═══ Material to process ═══
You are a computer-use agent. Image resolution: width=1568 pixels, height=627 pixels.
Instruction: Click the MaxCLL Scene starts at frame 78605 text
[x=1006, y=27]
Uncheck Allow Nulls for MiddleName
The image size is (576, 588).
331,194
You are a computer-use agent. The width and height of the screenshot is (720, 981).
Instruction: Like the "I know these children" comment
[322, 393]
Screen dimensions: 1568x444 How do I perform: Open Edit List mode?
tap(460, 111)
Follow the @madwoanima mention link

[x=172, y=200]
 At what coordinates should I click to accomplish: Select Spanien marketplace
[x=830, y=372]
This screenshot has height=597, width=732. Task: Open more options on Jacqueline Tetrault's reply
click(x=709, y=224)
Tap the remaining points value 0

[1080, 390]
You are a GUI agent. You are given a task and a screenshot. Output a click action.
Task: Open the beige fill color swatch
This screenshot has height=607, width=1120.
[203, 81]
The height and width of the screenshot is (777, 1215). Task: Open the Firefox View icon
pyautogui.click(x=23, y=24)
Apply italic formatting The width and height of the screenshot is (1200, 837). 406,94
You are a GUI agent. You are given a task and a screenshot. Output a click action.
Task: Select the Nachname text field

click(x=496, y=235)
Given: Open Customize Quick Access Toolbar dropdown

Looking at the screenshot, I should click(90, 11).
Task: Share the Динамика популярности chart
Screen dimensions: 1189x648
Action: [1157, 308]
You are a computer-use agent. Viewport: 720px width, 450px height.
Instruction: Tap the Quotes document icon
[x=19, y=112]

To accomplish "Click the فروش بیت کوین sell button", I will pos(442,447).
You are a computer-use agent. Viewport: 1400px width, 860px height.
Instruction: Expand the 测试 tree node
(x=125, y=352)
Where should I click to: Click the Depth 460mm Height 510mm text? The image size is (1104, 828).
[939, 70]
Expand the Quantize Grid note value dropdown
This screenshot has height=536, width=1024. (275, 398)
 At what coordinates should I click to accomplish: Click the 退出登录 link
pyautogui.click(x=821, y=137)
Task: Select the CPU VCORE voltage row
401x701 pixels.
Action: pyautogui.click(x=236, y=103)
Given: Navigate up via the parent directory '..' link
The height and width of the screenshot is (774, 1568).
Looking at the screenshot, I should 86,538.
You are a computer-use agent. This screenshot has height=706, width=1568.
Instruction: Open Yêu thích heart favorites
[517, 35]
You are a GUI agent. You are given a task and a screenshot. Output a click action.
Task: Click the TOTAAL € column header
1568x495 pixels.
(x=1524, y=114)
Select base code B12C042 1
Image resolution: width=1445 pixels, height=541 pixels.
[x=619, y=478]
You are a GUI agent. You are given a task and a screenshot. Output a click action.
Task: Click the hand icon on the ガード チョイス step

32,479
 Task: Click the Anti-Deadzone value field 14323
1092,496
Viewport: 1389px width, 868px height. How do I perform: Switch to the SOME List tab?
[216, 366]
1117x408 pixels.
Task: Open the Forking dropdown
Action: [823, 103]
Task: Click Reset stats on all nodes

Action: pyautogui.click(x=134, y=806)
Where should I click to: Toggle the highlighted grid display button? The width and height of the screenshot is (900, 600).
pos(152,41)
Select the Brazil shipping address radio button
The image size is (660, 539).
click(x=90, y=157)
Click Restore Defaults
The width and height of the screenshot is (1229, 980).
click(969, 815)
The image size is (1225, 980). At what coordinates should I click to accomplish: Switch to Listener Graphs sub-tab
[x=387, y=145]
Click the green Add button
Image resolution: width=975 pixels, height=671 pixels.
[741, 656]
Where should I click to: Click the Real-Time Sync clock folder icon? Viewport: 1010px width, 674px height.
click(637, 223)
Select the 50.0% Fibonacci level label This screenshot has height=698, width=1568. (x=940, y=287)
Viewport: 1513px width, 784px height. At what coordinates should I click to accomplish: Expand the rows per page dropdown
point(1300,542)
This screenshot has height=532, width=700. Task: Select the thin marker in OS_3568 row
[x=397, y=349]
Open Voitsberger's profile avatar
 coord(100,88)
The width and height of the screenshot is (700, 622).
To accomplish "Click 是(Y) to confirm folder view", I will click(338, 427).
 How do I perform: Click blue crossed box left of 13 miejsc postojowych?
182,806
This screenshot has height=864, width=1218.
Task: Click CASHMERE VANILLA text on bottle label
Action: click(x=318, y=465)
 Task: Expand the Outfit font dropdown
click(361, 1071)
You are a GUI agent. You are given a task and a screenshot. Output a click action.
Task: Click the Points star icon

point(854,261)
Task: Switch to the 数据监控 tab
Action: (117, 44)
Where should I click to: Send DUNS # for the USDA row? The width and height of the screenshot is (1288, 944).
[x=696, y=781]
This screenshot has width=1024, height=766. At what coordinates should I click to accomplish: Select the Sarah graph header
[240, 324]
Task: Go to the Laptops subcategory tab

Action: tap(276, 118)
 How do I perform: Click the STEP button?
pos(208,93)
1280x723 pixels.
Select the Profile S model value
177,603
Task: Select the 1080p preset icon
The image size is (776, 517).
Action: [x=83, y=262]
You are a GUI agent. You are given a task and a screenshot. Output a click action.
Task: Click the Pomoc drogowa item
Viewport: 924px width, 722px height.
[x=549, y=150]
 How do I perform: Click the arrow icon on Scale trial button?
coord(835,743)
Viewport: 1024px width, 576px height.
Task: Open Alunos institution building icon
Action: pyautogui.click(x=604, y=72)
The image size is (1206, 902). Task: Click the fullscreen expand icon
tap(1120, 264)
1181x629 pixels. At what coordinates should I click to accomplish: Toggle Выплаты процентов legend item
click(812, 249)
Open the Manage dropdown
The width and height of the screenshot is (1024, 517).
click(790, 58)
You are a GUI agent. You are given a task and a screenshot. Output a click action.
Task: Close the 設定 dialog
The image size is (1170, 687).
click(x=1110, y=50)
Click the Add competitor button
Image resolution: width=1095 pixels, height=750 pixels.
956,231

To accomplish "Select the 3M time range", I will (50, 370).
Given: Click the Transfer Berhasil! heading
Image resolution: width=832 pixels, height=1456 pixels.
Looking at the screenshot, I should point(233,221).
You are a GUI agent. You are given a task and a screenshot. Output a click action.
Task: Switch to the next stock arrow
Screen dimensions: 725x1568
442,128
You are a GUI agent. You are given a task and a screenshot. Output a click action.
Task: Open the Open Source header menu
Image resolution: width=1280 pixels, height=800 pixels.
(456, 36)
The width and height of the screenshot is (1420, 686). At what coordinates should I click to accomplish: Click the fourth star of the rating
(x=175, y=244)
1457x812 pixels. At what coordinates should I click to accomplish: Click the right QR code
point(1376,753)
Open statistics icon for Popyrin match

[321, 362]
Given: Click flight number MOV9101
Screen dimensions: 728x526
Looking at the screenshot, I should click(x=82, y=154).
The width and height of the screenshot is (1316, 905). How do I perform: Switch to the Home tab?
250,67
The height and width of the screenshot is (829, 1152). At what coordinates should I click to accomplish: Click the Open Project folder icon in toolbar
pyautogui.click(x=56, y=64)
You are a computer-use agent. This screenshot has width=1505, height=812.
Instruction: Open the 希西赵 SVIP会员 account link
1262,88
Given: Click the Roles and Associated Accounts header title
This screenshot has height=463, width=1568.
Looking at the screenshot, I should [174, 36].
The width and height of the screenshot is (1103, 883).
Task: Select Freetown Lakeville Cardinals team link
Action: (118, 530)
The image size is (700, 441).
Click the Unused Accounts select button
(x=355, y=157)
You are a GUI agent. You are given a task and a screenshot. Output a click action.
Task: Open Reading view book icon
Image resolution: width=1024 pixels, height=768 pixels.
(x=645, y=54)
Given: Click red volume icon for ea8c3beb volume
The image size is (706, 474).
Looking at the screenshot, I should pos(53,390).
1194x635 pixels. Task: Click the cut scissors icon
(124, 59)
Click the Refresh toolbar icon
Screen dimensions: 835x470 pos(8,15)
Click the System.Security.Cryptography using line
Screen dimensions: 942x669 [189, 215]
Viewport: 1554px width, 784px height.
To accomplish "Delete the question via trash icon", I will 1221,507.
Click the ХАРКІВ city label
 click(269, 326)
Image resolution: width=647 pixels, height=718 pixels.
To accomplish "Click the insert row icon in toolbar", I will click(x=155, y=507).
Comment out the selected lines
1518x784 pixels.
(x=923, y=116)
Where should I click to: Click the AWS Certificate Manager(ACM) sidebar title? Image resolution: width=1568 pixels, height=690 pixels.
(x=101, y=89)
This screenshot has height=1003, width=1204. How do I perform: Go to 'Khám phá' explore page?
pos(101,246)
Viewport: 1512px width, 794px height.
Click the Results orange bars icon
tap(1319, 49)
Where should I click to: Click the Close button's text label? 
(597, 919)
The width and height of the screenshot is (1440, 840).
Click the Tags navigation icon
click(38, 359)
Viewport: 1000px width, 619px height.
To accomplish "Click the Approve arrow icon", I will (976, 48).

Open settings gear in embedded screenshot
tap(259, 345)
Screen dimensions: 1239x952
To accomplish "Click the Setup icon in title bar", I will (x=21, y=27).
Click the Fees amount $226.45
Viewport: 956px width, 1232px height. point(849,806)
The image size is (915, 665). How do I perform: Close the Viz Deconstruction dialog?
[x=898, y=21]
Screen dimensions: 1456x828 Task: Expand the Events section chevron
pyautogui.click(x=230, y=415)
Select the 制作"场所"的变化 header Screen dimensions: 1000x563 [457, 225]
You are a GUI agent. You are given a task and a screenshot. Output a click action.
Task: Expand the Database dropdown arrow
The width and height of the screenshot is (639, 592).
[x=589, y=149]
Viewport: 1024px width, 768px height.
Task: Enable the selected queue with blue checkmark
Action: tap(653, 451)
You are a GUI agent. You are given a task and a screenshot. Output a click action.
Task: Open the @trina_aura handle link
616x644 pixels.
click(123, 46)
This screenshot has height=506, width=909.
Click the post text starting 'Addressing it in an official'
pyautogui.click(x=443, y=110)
═══
Please put everything from the start of the listing down to the line containing "[x=172, y=200]", that line included, into a Markdown table with the columns Row and Line. Leave out blank lines.

| Row | Line |
|---|---|
| 1 | You are a computer-use agent. Image resolution: width=1568 pixels, height=627 pixels. |
| 2 | Instruction: Click the MaxCLL Scene starts at frame 78605 text |
| 3 | [x=1006, y=27] |
| 4 | Uncheck Allow Nulls for MiddleName |
| 5 | The image size is (576, 588). |
| 6 | 331,194 |
| 7 | You are a computer-use agent. The width and height of the screenshot is (720, 981). |
| 8 | Instruction: Like the "I know these children" comment |
| 9 | [322, 393] |
| 10 | Screen dimensions: 1568x444 How do I perform: Open Edit List mode? |
| 11 | tap(460, 111) |
| 12 | Follow the @madwoanima mention link |
| 13 | [x=172, y=200] |